Of the more than 1,000, 6th-12th grade students YOTO works with, Binder estimated between 60-75 percent of them graduate high school. He said the level of perseverance the kids display is remarkable, and recounted the example of one girl in particular. The student’s father was deported, and her mother and sister died in a car crash in which the student was also a passenger. Somehow, Binder said, she continued going to class, and eventually graduated high school.
Our Family Services, a nonprofit, runs a shelter for homeless children, in addition to placing homeless parents in an apartment complex that is exclusively for them.
Megan Sanes, assistant manager for the program’s youth services, said most people interact with homeless youth, at work or school, without any idea of just how harsh their circumstances are.
Hough, a former YOTO student, identifies as bisexual. She never told her family, and the pain of hiding that part of herself only exacerbated the tension she felt at home. It was after leaving her family that Hough found Eon, a Southern Arizona support group for LGBTQ and allied youth.
Eon’s homeless youth program provides roughly 80 teenagers and young adults with everything from bus passes to social service referrals. A sense of community was maybe the most valuable thing Eon’s given Hough, she said.
“It’s a home away from home,” said Jeanette Valencia, an Eon youth specialist. “A lot of our youth don’t have that sense anywhere else.”
While 3 to 10 percent of the general population identifies as lesbian, gay, bisexual or transgender, these demographics disproportionately comprise between 20 and 40 percent of the national homeless youth population.
Though some parents are unable to take care of their children due to issues such as substance abuse or incarceration, there are mothers and fathers who choose to abandon their children. A parent’s conflict with their child’s sexual orientation is one of the leading reasons for this, said Michael L. Sulkowski, an assistant professor in the University of Arizona’s School Psychology Program.
Sulkowski said that as bad as the trend in student homelessness is, it can be reversed in Arizona and throughout the nation if it’s approached as a problem the entire community, not just government agencies and nonprofits, must resolve.
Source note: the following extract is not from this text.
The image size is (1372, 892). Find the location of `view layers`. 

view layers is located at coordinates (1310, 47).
He said that further, comprehensive research from academics is also needed to achieve this end.
Sanes added: “This matters because it’s your community. They’re people. And even if you just want to look at it from a money standpoint … if we don’t put money into programs to help them get decent jobs so they can actually earn a living wage, your tax dollars are paying for their food stamps and medical care.”
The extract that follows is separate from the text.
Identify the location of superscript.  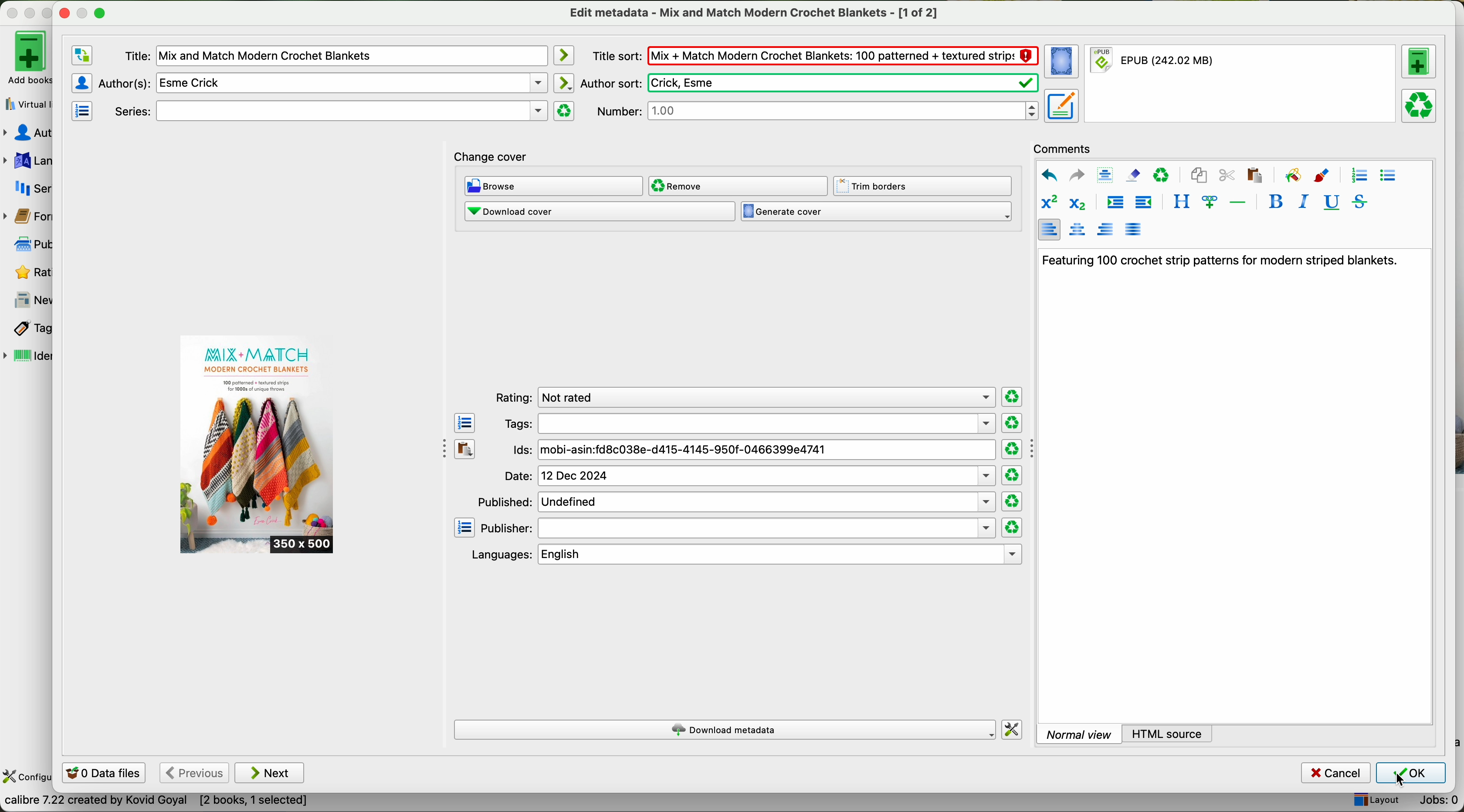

Jackson Wray, another Eon youth specialist, said the level of optimism his students are able to maintain is what moves him the most.
“I see that as a huge triumph because it’s something you can’t really be stripped of,” Wray said. “I’m just amazed at how resilient they are.”
Someday, Hough wants to attend college and become either a teacher or a comic book designer. She said as surprising as it may seem to some, she still loves her family very much. Hough maintains contact with them, and said that although they have their differences, her family wants to be a part of her life.
“You know how people always say the grass is greener on the other side? You know how they get the grass so green?” she asked. “They use fertilizer. You’ve got to through a lot of crap to get the grass to be green.”